_Objective_
Reproduce the lines of the items below without any change, beginning with the line that contains "Screen dimensions: 1080x483" and continuing through the line that contains "tap(470, 133)".

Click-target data
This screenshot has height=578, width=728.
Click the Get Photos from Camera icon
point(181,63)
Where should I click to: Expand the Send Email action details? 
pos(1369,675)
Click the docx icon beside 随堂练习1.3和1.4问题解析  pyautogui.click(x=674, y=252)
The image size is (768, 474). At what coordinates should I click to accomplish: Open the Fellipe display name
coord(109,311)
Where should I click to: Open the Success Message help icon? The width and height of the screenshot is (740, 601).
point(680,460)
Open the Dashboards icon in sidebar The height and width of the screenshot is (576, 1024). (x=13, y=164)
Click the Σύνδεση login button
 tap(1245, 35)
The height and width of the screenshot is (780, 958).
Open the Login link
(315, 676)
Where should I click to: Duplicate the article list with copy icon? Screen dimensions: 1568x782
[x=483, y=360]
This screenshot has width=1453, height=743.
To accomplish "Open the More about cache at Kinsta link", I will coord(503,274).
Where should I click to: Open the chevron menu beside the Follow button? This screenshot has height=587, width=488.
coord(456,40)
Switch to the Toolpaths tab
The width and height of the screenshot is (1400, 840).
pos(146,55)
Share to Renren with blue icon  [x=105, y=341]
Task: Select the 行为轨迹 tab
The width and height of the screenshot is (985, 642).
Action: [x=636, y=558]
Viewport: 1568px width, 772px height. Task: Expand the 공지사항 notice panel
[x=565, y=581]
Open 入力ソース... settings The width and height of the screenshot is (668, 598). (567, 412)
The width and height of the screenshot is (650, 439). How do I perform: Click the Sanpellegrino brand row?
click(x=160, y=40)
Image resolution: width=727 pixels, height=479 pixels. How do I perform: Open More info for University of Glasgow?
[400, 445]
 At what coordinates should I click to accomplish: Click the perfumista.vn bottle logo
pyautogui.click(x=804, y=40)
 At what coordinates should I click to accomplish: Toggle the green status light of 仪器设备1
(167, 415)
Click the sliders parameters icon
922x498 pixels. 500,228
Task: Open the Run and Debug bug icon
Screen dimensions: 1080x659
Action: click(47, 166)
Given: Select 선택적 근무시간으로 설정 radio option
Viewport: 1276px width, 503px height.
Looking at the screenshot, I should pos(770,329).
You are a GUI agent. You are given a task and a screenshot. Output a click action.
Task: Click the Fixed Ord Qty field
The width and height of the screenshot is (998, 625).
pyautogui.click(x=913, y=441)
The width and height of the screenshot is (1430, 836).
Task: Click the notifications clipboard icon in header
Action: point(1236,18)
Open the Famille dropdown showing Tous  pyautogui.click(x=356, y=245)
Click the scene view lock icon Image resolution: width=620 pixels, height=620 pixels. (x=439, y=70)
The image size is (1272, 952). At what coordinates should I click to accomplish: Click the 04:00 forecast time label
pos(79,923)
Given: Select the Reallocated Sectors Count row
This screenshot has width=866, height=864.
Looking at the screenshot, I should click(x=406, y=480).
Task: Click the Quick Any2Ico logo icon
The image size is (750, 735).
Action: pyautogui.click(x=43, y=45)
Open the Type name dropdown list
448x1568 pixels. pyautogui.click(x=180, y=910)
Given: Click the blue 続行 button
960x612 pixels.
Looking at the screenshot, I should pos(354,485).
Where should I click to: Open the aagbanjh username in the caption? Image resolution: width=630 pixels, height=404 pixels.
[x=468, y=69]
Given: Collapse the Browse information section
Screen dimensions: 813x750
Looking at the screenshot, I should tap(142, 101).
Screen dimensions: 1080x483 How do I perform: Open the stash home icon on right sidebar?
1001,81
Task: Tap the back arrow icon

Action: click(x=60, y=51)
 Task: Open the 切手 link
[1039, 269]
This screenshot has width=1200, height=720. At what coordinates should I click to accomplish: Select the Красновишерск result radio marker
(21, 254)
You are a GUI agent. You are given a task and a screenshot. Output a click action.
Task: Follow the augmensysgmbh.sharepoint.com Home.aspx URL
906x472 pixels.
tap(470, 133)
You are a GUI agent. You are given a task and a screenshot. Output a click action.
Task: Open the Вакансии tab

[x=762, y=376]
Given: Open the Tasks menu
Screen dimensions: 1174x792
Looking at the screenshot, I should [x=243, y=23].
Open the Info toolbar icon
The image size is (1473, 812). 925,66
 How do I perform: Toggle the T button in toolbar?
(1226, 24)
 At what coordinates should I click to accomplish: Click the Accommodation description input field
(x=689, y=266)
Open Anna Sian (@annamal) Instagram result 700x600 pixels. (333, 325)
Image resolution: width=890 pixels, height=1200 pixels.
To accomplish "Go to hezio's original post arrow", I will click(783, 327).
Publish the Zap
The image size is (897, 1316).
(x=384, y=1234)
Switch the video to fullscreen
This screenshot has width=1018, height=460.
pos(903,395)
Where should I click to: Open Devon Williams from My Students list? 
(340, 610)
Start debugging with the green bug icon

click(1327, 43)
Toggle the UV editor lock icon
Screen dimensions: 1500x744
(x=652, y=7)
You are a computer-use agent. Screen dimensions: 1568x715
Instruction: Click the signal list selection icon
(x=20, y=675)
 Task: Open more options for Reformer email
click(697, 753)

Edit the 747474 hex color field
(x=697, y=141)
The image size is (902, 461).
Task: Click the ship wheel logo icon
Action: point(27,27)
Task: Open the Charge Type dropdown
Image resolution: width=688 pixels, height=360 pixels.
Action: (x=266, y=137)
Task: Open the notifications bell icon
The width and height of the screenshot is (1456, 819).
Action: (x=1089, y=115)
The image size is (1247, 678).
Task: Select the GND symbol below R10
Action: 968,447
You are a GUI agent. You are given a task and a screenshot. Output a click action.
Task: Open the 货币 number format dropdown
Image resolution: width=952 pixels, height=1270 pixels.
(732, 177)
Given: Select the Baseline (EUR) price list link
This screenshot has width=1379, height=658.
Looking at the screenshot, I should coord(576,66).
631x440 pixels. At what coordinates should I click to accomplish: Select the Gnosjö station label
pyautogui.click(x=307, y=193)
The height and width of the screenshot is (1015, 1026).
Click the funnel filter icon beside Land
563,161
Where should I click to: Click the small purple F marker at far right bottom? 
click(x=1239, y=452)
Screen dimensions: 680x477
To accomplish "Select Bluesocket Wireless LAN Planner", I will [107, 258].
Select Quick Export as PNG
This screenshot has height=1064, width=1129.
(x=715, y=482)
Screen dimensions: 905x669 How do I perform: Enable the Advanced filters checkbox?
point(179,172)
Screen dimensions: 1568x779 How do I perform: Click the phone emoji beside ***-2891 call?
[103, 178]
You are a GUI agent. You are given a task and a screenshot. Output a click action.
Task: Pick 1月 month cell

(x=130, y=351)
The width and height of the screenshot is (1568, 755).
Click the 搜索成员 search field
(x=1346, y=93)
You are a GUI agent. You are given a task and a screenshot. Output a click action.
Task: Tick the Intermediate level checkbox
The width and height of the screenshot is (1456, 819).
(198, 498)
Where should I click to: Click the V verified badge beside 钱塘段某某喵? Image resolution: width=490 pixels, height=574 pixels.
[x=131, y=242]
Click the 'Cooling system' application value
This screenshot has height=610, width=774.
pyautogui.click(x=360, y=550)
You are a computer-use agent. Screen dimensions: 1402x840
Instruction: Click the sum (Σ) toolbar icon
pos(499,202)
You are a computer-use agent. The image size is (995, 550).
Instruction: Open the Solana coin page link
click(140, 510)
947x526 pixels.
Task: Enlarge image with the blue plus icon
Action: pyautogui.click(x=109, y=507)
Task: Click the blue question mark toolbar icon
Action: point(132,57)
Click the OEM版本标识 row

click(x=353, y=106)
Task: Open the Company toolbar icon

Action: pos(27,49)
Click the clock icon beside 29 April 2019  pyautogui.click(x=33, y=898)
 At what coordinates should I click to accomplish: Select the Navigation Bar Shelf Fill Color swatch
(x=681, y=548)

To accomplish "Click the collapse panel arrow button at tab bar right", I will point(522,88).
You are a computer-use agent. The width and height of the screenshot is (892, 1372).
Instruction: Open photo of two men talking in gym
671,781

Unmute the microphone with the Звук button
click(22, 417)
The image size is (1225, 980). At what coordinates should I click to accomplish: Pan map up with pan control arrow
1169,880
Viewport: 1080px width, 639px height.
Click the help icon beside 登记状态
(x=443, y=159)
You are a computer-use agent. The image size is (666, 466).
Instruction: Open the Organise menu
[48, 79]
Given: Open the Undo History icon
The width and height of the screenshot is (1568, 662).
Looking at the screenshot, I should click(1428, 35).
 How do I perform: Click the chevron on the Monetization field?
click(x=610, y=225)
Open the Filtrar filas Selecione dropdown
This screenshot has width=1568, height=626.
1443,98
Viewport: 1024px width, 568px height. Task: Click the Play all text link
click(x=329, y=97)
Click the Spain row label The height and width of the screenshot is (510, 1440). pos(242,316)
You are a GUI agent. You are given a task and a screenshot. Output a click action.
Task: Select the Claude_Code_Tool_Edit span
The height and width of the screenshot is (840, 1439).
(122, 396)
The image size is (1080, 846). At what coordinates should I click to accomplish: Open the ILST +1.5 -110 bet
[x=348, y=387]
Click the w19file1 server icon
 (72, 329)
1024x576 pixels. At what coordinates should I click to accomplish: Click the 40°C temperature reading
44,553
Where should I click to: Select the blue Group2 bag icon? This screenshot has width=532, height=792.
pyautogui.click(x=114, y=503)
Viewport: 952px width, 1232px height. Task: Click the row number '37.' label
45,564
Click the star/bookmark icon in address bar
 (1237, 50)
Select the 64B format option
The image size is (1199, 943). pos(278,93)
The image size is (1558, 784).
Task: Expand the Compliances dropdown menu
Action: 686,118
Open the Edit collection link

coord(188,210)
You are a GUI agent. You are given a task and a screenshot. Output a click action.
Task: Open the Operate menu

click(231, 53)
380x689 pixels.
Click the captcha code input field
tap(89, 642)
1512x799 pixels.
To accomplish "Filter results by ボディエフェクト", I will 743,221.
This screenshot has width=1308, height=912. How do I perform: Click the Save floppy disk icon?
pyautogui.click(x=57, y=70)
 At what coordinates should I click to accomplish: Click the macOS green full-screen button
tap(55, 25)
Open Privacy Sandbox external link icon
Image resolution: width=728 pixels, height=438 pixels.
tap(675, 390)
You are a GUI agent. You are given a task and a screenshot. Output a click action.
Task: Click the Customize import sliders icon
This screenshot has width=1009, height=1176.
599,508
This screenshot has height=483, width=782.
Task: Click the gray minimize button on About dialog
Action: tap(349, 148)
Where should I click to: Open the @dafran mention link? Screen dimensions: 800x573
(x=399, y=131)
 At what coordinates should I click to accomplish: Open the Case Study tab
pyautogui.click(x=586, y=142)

_Solution to the problem_
Screen dimensions: 1080x483 How do I perform: Open the stash home icon on right sidebar?
1001,81
Task: Tap the back arrow icon

Action: click(x=60, y=51)
 Task: Open the 切手 link
[1039, 269]
This screenshot has width=1200, height=720. At what coordinates should I click to accomplish: Select the Красновишерск result radio marker
(21, 254)
You are a GUI agent. You are given a task and a screenshot. Output a click action.
Task: Follow the augmensysgmbh.sharepoint.com Home.aspx URL
906x472 pixels.
tap(470, 133)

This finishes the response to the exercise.